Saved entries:
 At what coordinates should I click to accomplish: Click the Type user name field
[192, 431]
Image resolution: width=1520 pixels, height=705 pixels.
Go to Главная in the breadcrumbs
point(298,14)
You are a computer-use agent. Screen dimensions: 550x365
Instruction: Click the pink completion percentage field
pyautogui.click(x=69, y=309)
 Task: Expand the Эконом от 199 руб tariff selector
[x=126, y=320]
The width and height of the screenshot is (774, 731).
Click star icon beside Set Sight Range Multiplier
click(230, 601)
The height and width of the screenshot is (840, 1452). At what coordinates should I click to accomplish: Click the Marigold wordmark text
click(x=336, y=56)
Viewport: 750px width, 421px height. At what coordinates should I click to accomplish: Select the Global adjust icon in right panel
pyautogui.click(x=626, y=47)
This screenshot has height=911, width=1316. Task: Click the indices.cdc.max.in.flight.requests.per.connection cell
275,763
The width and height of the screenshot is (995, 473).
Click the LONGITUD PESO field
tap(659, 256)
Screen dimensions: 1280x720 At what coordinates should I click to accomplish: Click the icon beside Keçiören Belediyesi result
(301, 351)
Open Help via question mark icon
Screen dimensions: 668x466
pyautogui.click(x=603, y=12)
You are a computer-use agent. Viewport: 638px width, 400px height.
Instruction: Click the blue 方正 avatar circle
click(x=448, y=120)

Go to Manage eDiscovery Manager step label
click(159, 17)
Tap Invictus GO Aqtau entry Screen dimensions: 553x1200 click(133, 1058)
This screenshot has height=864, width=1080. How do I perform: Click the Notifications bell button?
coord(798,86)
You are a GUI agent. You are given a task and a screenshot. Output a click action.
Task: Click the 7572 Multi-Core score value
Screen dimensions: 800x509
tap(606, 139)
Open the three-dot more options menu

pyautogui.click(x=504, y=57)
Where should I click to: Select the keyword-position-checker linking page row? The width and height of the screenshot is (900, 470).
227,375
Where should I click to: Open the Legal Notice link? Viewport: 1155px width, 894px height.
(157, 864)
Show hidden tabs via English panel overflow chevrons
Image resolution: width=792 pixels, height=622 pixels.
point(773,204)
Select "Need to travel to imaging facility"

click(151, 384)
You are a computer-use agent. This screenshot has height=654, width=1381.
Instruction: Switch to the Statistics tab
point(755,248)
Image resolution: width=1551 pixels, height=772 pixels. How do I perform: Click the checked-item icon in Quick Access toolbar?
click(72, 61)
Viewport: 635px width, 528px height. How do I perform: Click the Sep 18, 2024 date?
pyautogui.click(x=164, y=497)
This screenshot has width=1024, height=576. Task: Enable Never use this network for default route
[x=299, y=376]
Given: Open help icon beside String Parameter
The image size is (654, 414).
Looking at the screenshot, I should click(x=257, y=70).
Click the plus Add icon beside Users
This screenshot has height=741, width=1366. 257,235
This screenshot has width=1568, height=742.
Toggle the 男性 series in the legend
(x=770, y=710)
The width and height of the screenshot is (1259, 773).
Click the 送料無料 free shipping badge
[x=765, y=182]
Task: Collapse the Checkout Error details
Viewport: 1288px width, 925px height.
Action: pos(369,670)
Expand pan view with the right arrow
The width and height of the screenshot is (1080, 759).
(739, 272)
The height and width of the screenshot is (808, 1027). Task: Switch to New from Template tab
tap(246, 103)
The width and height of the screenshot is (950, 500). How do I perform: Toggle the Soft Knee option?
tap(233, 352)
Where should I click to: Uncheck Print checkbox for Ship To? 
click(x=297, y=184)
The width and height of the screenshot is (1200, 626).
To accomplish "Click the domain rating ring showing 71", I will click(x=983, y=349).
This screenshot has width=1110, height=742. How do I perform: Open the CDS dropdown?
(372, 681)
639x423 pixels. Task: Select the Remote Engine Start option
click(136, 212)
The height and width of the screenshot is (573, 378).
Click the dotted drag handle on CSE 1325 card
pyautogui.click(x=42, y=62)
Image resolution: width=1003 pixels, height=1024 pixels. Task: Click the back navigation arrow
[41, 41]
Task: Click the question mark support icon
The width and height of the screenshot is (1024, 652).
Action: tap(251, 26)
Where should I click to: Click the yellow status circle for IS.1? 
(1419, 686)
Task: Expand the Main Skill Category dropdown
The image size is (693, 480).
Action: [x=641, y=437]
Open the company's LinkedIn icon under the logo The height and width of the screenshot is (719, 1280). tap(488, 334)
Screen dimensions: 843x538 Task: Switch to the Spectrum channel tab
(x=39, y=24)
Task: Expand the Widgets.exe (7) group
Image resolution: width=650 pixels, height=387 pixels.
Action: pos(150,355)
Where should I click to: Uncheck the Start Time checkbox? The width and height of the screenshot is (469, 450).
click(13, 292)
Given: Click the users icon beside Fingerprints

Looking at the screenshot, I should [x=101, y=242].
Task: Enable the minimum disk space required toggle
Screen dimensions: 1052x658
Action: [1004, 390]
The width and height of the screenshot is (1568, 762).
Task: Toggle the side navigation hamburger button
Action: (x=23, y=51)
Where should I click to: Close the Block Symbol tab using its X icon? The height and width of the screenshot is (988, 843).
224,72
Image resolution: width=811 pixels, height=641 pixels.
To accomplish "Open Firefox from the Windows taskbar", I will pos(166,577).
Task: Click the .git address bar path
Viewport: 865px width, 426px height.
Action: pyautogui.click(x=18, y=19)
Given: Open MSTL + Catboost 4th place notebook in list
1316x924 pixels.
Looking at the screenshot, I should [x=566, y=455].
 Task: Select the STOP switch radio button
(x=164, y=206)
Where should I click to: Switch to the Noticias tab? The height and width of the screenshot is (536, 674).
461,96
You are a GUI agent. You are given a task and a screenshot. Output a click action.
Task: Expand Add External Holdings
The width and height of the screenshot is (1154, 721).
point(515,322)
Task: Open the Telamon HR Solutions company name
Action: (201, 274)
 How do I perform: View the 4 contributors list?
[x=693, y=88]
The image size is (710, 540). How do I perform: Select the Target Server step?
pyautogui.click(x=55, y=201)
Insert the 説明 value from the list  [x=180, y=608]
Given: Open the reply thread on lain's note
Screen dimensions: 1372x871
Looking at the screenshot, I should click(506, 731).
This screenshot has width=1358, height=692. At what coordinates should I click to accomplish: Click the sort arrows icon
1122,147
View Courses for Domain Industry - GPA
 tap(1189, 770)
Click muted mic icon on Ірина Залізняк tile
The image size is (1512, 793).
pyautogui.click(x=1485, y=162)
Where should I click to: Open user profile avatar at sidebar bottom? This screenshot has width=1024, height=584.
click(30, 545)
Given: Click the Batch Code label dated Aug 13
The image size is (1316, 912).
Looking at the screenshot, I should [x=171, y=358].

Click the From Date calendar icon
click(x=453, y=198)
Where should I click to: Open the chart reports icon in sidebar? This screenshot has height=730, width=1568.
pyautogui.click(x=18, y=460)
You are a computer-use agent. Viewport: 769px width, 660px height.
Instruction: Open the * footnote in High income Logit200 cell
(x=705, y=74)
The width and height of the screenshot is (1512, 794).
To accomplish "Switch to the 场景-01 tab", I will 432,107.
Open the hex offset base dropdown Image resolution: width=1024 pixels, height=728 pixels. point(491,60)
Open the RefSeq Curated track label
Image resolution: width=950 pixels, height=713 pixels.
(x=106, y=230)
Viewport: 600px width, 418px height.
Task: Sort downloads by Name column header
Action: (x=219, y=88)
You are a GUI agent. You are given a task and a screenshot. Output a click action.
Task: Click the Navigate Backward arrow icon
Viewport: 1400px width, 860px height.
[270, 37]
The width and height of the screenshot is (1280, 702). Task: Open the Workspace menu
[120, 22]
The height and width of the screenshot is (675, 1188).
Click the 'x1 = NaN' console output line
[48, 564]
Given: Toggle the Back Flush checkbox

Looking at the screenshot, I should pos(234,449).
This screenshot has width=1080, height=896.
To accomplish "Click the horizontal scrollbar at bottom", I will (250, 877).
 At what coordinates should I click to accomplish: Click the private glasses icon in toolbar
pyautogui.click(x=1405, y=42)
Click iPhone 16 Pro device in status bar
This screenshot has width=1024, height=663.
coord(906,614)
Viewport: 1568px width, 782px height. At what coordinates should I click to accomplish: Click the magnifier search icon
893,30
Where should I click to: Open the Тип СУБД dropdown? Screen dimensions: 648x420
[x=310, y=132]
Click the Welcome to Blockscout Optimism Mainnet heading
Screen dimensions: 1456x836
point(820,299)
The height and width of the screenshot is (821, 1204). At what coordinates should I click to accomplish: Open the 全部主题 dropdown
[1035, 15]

▶ Task statement:
Count the lines above in which the word "agent" appears, then state only that count.

▶ Output of the exercise:
7